This Week's Question: Eleanor finds herself more and more intrigued by (and perhaps attracted to) Daniel Sheridan, the inventor of the Spirit-Hunters. What is it about him that appeals to her? And vice versa, what do you think attracts Daniel to Eleanor? Then there's Clarence Wilcox, the seemingly perfect eligible bachelor. Why do you think Eleanor doesn't like Clarence?
Ah, now we jump into the juicy relationship dynamic! In her original post for these questions, Susan Dennard states that E.M. Forster's novel A Room With a View is one of her all-time favorites. I loved that book as well, and I can see a lot of parallels between that story and this one in terms of Eleanor's relationships with Daniel and Clarence.

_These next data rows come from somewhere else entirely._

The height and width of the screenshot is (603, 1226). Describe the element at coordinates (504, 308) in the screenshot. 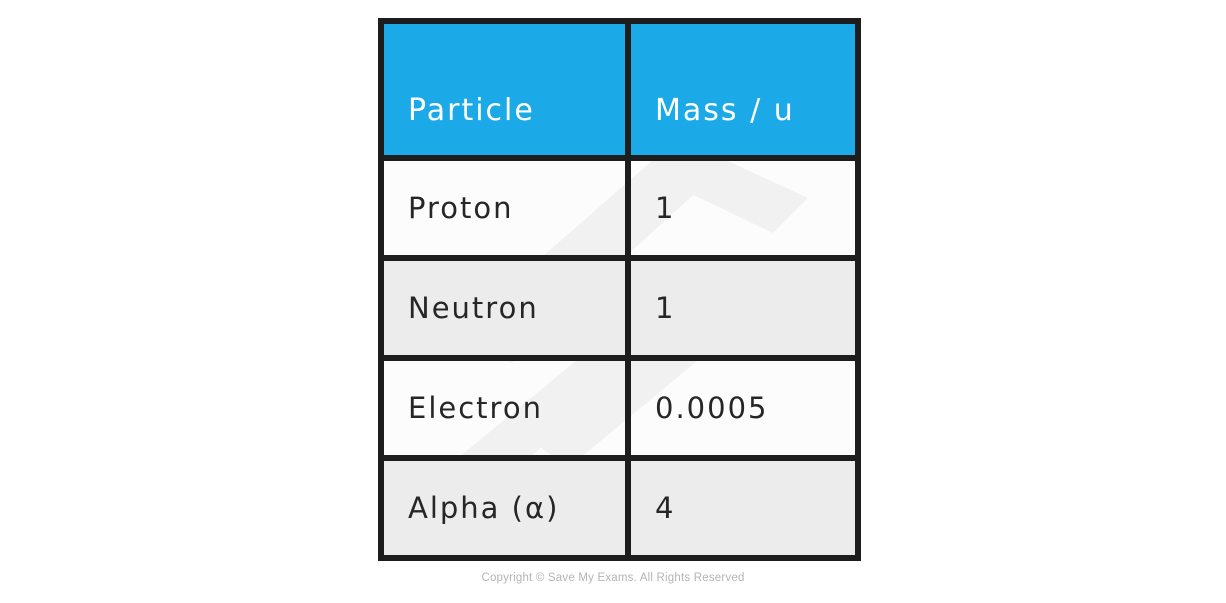

I see `particle-name-cell: Neutron` at that location.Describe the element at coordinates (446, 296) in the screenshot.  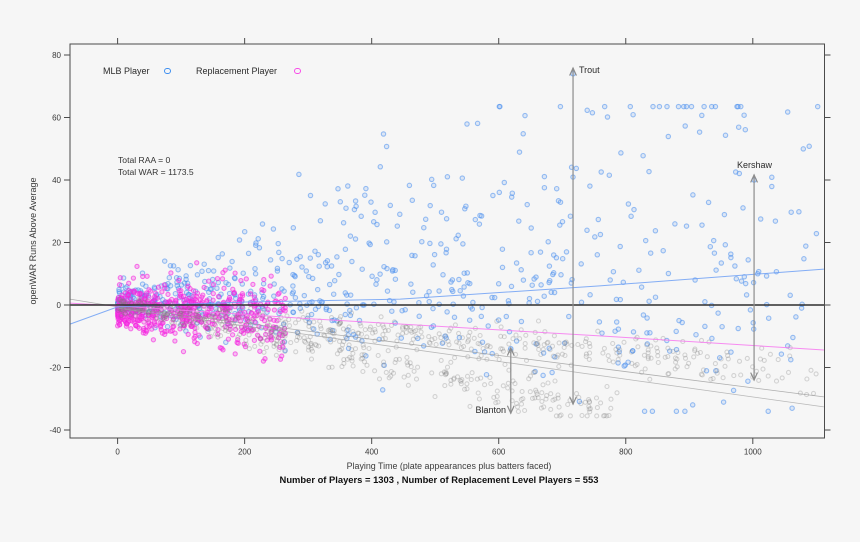
I see `mlb-loess` at that location.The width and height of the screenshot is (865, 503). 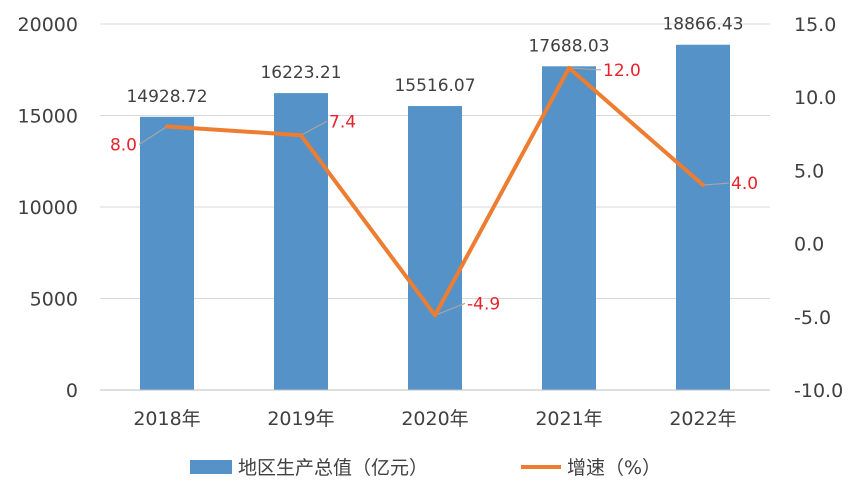 What do you see at coordinates (812, 318) in the screenshot?
I see `y-right-tick-label: -5.0` at bounding box center [812, 318].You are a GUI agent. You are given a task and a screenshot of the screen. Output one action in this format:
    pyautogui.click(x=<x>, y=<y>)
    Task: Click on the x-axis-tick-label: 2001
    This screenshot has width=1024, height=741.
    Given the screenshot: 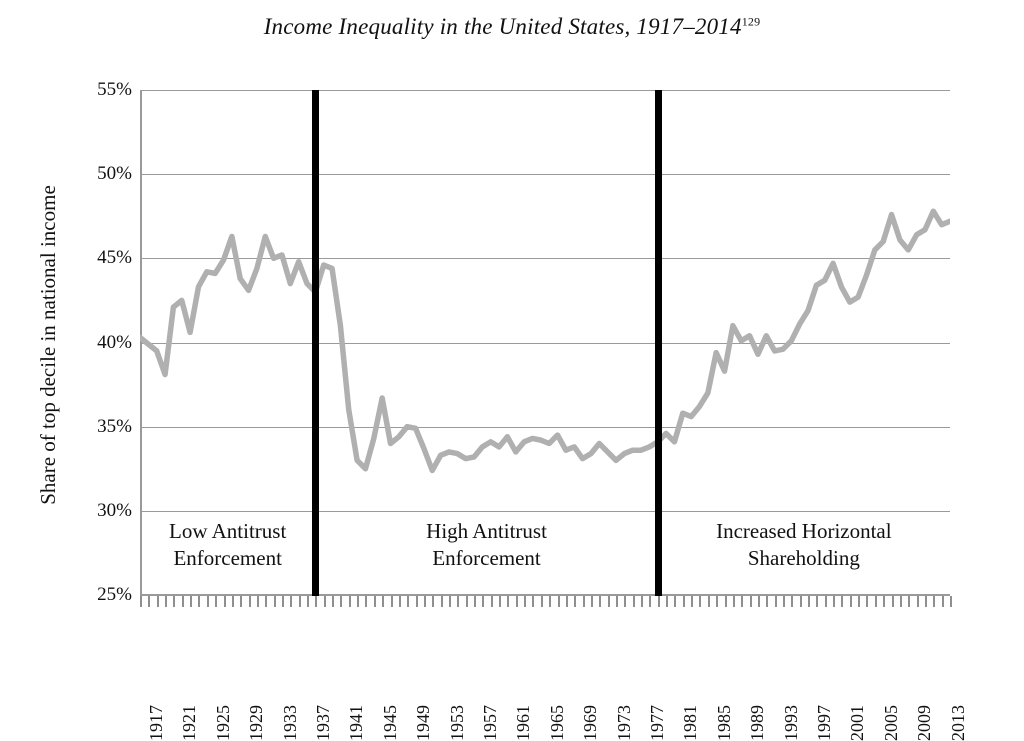 What is the action you would take?
    pyautogui.click(x=858, y=723)
    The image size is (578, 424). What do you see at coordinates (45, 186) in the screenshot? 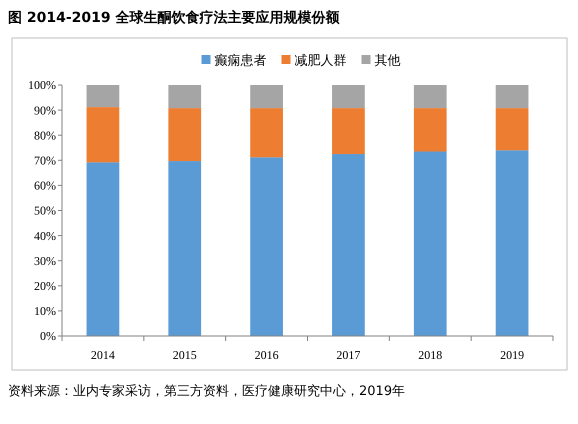
I see `y-tick-label: 60%` at bounding box center [45, 186].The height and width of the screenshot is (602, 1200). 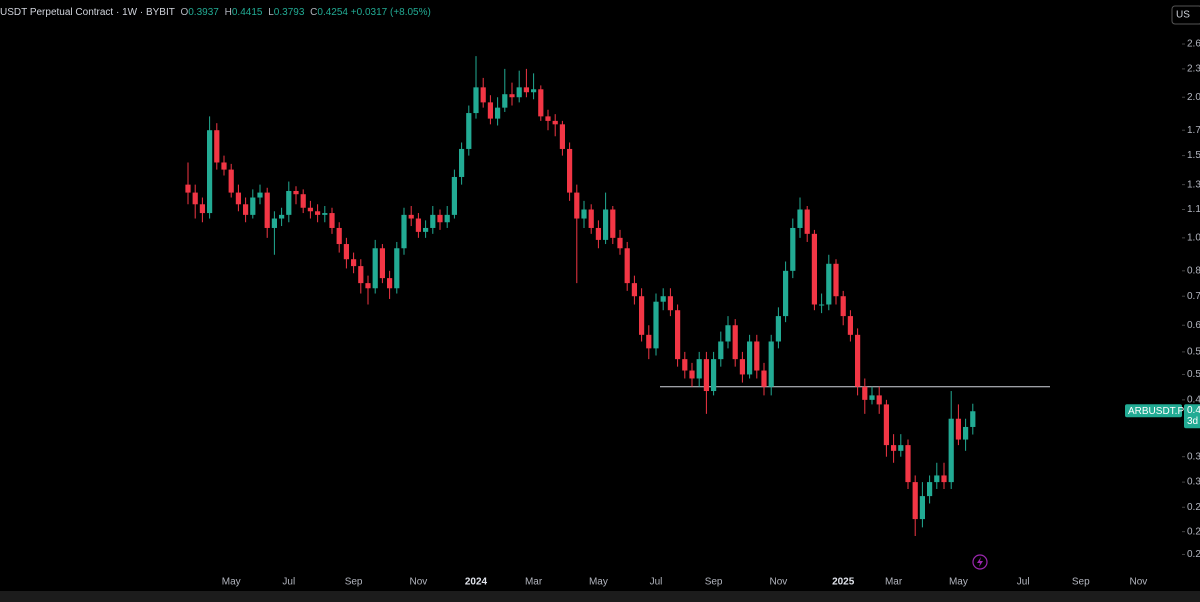 I want to click on y-tick-label: 1.5, so click(x=1194, y=156).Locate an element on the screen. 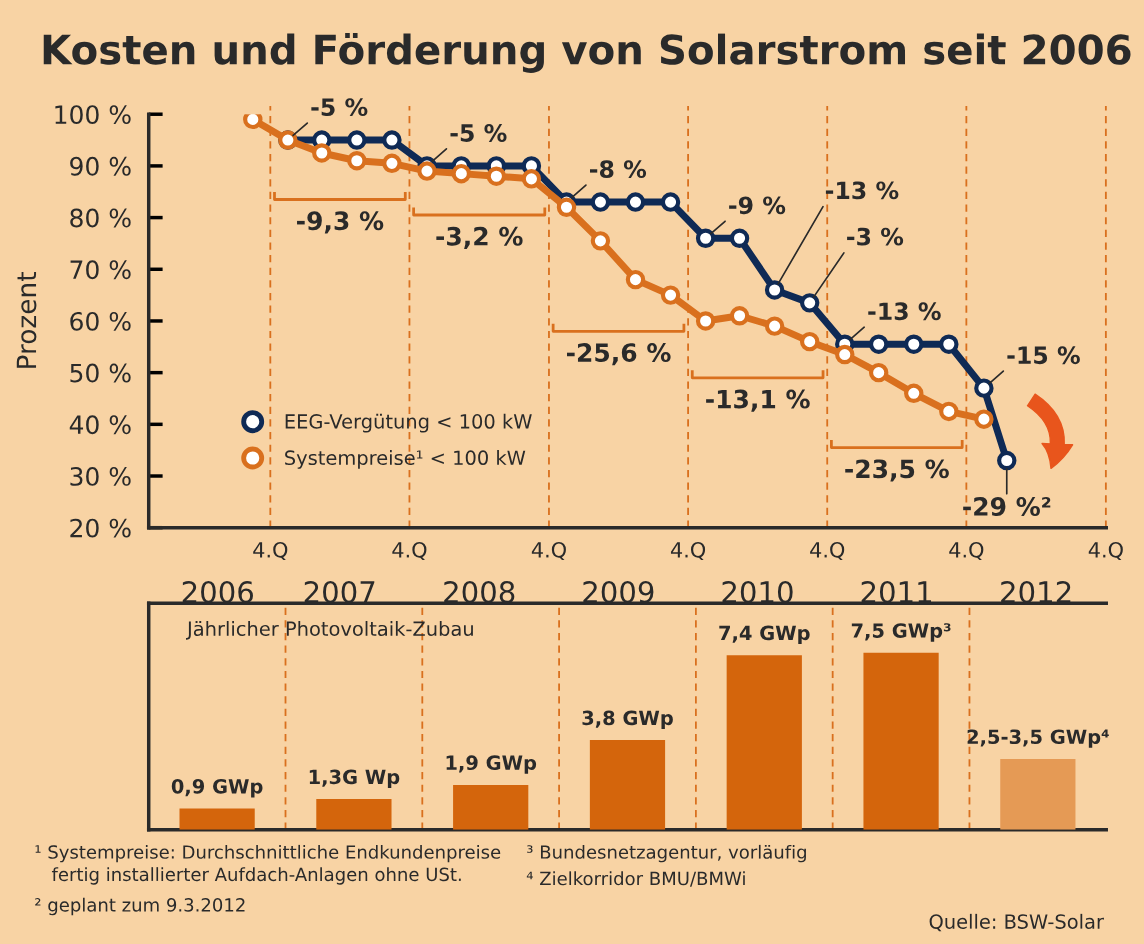 The width and height of the screenshot is (1144, 944). chart-title: Jährlicher Photovoltaik-Zubau is located at coordinates (330, 630).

I think one of the primary aspects of Daniel that appeals to Eleanor is that he's honest. Not to say he wears his heart on his sleeve or is always open about everything, but he never tries to be something he's not. He's not comfortable with a seemingly rich and good girl sticking her nose in his business and a dark world he's dedicated his life to fighting. He's the only person in Eleanor's life that treats her like she's normal. To her mother, she's a pawn. To Philadelphia society, she's the daughter of a disgrace. But with Daniel, he teases her, calls her Empress, tries to make her feel uncomfortable and at the same time shows her (however unwillingly) a place where she could have a chance to be more than a society girl. He pushes her, and she pushes back. This is key to why I think Daniel is attracted to Eleanor. She's feisty. She doesn't always listen, yet she always has good intentions. They're both vibrant people being muted by their respective situations and the expectations of society. They don't seem to like each other at first, but they do come to respect each other and from that, something more grows.
It's the opposite when examining Clarence Wilcox. Slimey from the start, Clarence is a creep with an agenda. He doesn't even hide it very well, at least not to Eleanor. While charm and a rich family are more than enough in the eyes of Mrs. Fitt, Eleanor sees not all the pieces fit together. Her smarts and ability to pay attention to the world and people around her are the same things that make her a good Spirit Hunter and a good match for Daniel. To Clarence, her skills are nuisance. He represents the worst in men as a manipulative specimen who doesn't think much of others (especially women) and will use whoever he has to if he believes he will benefit in the end.